Requirement 1:
Count the lines in the entries below that contain the string "Task", and give only that number.

Provided passage:
The GCC-RS project, which can be summed up as “Rewrite the Rust compiler in C++”, got a bit of media attention lately. In this post I’ll try to convince you that all the stated benefits of it can be achieved without necessitating a rewrite by leveraging rustc_codegen_gcc instead.
All of the opinions expressed in this article are my own. They do not represent the opinions of any organizations I may be part of.
I am not directly affiliated with any of the projects discussed here.
Background: LLVM vs GCC
The official Rust compiler currently uses LLVM for code generation. LLVM is an open-source compiler and code generation library competing with GCC, the other major open-source compiler stack.
As a code generator, GCC has several advantages over LLVM:
GCC can produce code that runs 10% or so faster on some x86 hardware (but not all x86 hardware), at least when compiling C and C++
GCC supports more CPU architectures. LLVM already supports all desktop or server-grade CPUs manufactured in the last 15 years, but GCC also supports some hobbyist retrocomputing architectures, such as HP PA.

Information supplied:
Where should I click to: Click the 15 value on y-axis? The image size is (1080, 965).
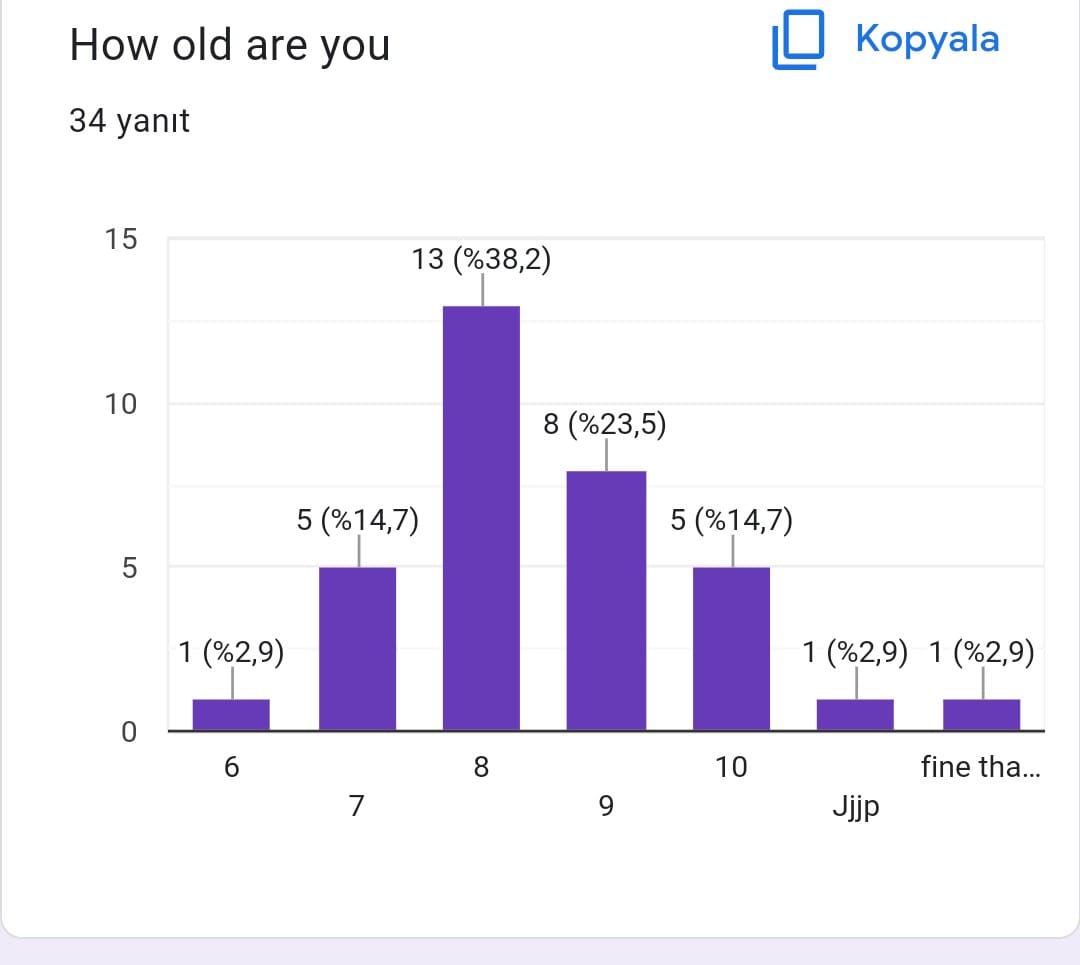(123, 240)
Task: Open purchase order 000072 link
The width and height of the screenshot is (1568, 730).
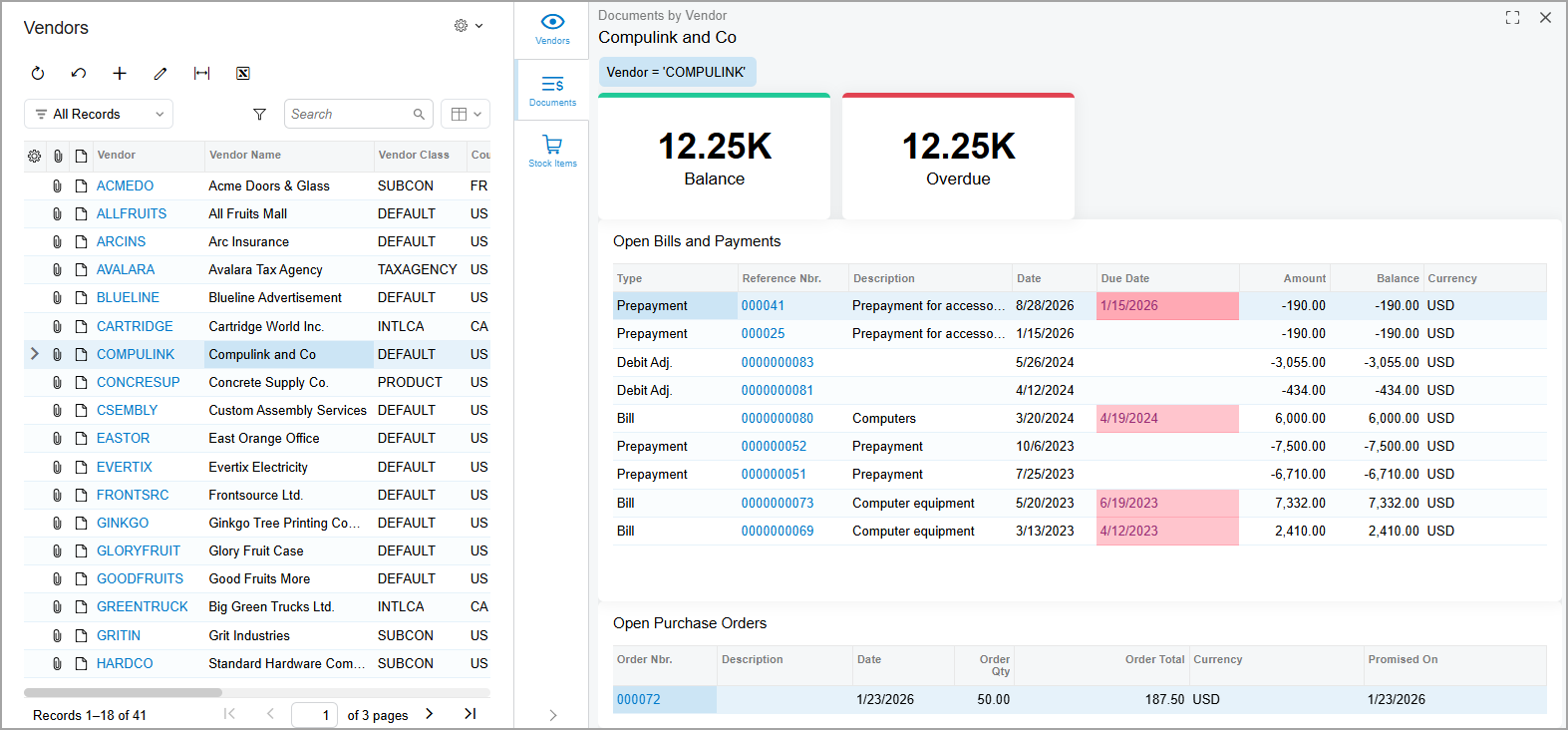Action: coord(638,699)
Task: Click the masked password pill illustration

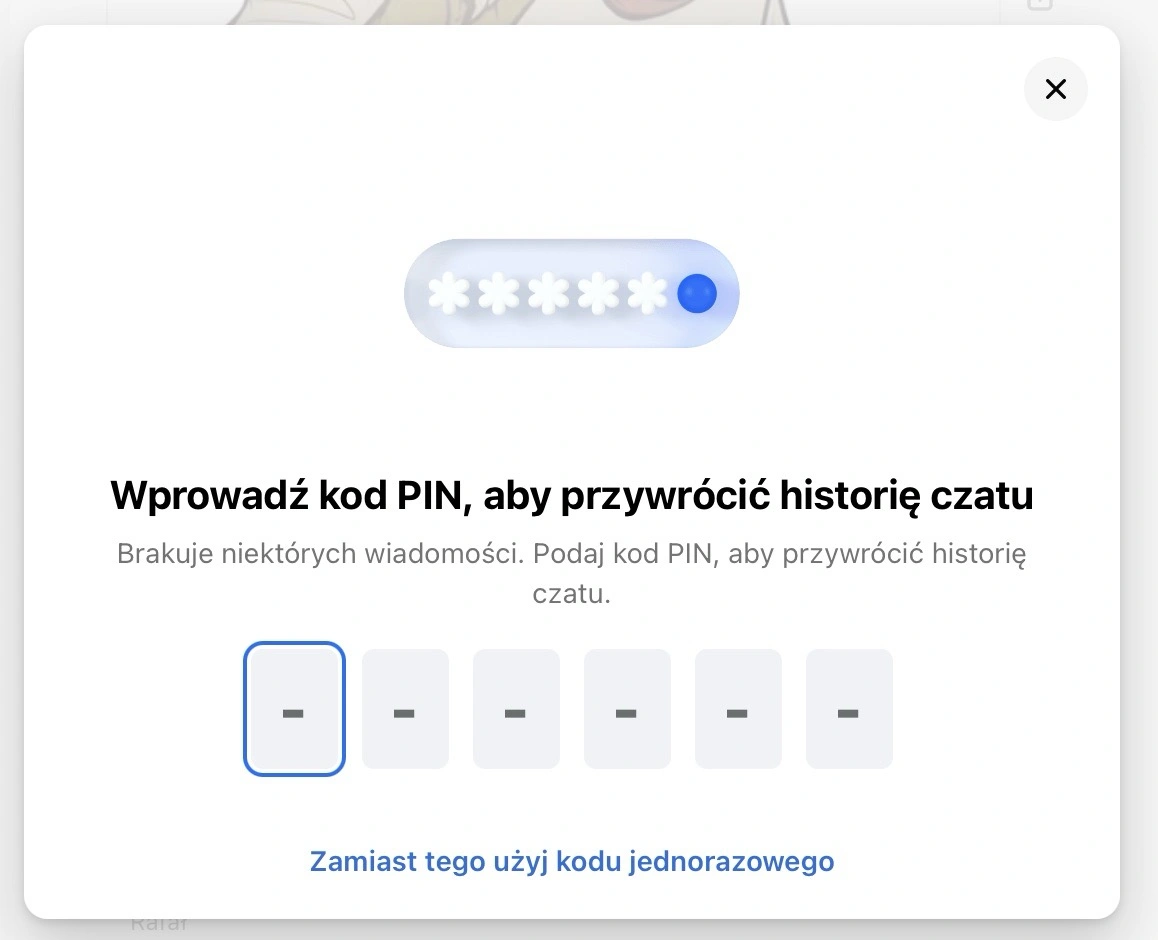Action: [572, 293]
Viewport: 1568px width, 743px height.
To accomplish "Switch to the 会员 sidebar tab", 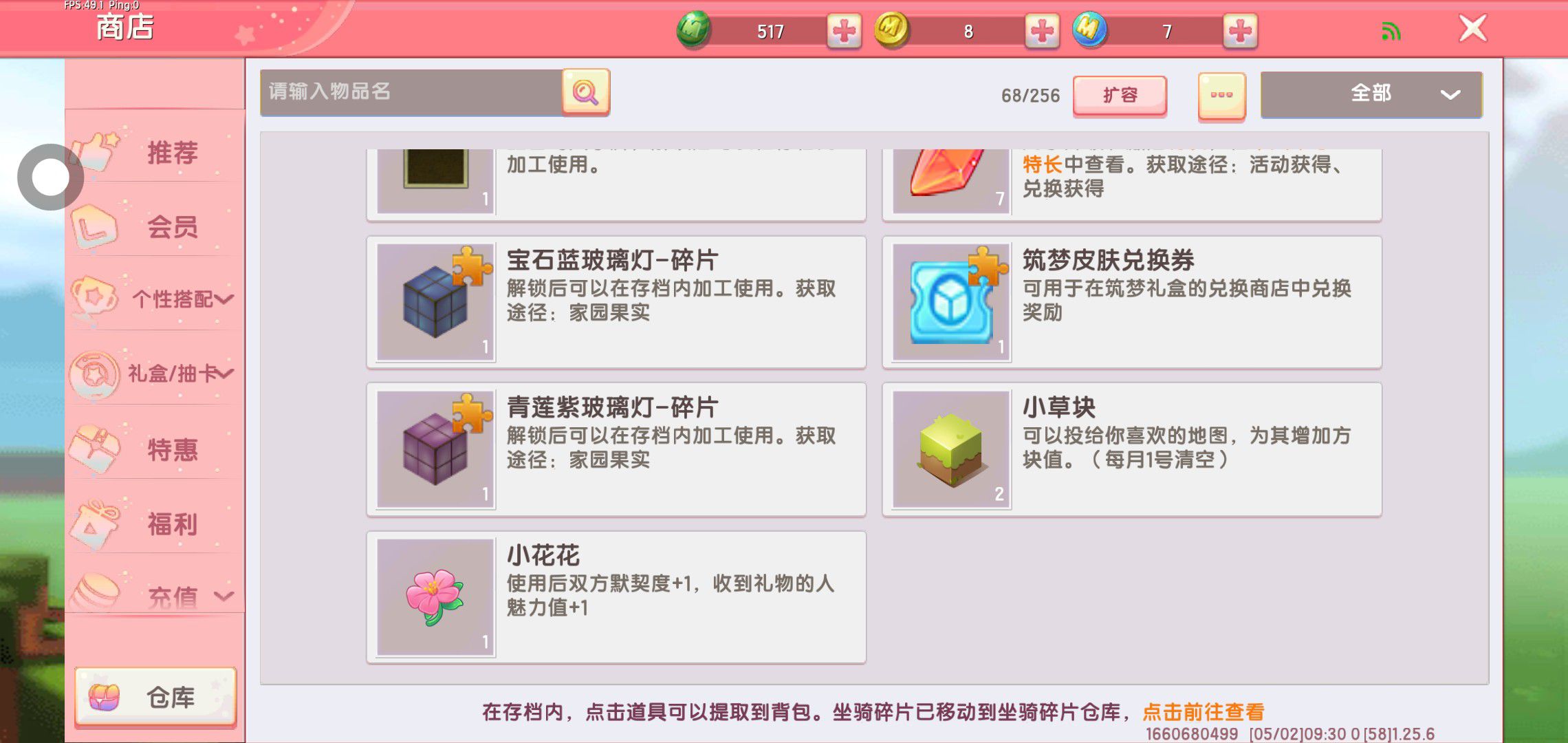I will [155, 226].

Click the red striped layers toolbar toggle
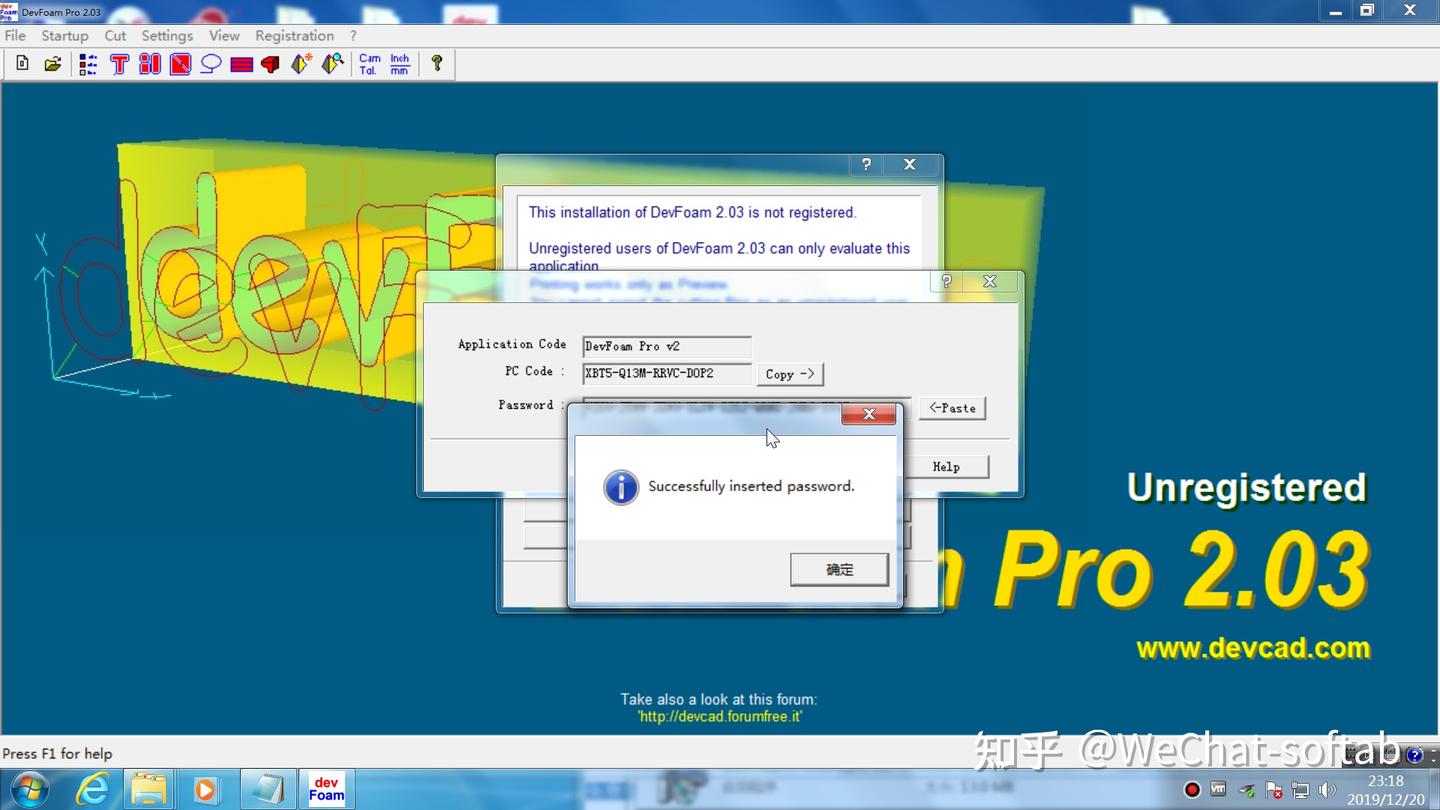click(x=240, y=62)
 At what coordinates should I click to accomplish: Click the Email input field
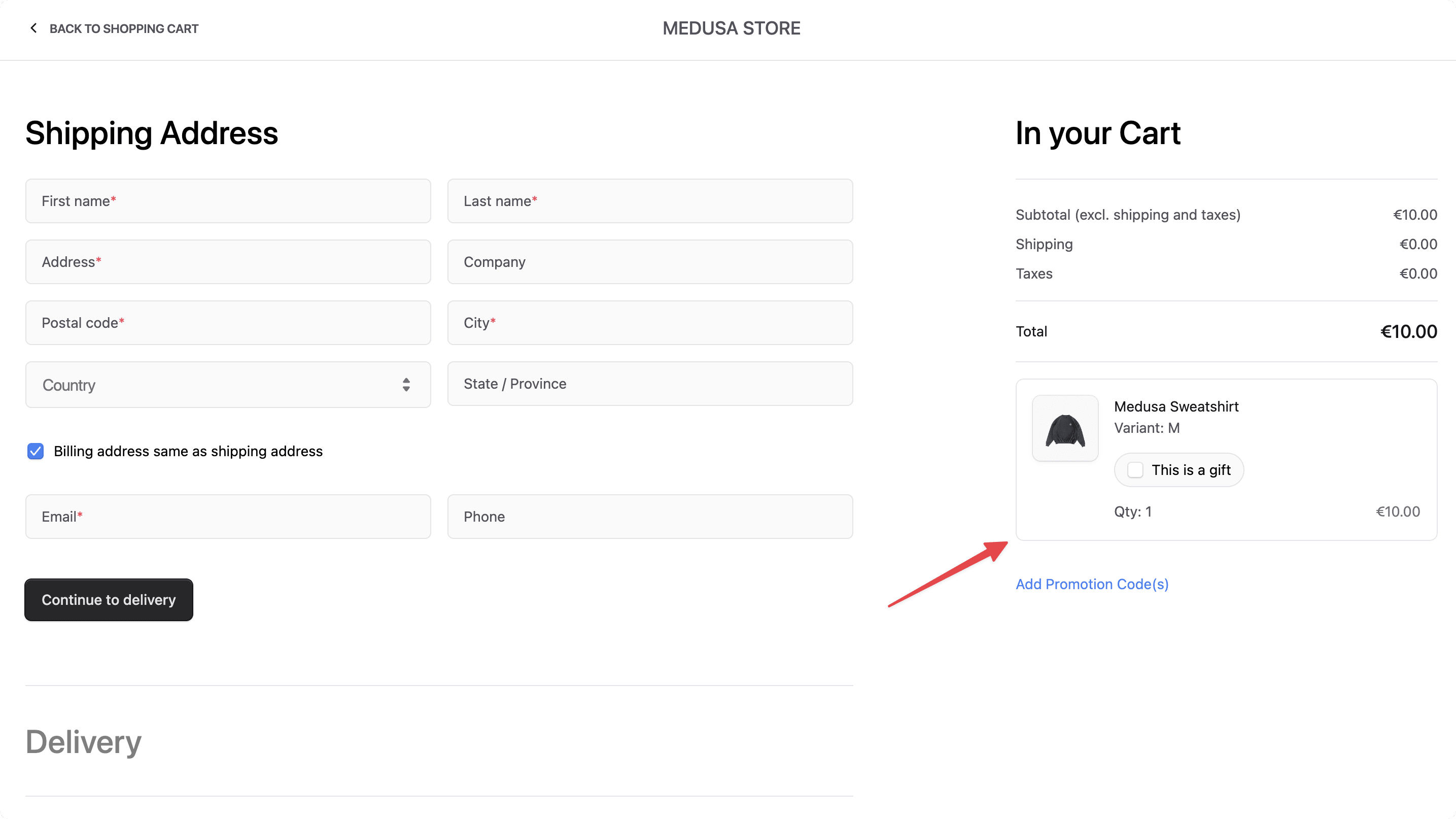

Requirement 2:
According to the post about GCC-RS, which old architecture is named as one that GCC supports for hobbyist retrocomputing?

Exercise answer 1:
2

Exercise answer 2:
HP PA.